Intelligentsia, a new to Silver Lake coffee place, is the perfect convergence of all of my dislikes. It is, as I've
read, a Chicago institution. On my one visit to Chicago a few years ago, I remember a few Greek diners, but
no Intelligentsia.

Before I even planned a walk there, I disliked the presumptuous name. Intelligentsia? Really? Is there an IQ
requirement?

The long line of customers you'll find is reminiscent of a Pinkberry. (Pinkberry is that non-fat yogurt neon
nightmare of a joint very popular in SoCal among scenesters. It tastes sour to me.) I know I'm losing a lot of
you, now. (She hates Starbucks AND Pinkberry?? Does she hate Trader Joe's, too?) (Well yes, but that's an
entirely different vignette)

The Intelligentsia clientele is a normal (for Silver Lake) blend of The Edgy, The Tattoed, The Emo, The
Hollywood Last Nickel, and The "I know I'm a mom now, but I'm still cool" Ladies in Head Wraps. On my first
and only visit, there was also an androgynous person inexplicably wearing crocheted pants.
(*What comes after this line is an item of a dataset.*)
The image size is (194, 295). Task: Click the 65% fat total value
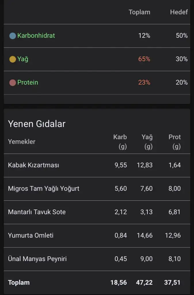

I was glad to share my visit with Little Dog and with a man who KNOWS coffee. How well does he know
coffee? He once wrote an article for www.coffeegeek.com. So yeah, he knows whereof he speaks. I saved
the table outside while he went in and stood in line to have an audience with one of the heralded baristas.

Whenever I'm waiting, I spy on people. A tiny man with thick glasses and no posture sat at the table opposite
me and wrote in a thick diary, "Dear Katie, I don't think you heard me when I told you I loved you..."  
Maddeningly, that's all I could see. And why is he writing it in a book? How will Katie ever get the message?
Oh, maybe it's Katie's book! I occupied myself in this manner for thirty minutes or so, until my friend emerged
with the celebrated brew.

We drank the warm fragrant liquid with little comment and no fanfare. "It's decent," my coffee man remarked
with a shrug, as the line of people began to snake out the door past our table.

A line out the door. For "decent!" Yet there are 113 Yelp reviews written by folks who want to marry
Intelligentsia coffee. I don't get it! Is it peer pressure? People, we don't have to like things and stand in line for
them because everyone else likes them and stands in line. I'm pretty sure that's how the Nazis got started.
It's OK to say, hey, this coffee requires a lot of wait-time, it's expensive, and it's just not that great.

Weeks later, I'm not thinking about the amazing coffee because I've accepted that I just don't appreciate
coffee enough for ANY coffee to BE amazing. I am, however, still wondering about Dear Katie and the Tiny
Man. Maybe she just didn't hear him because his voice is tiny, too.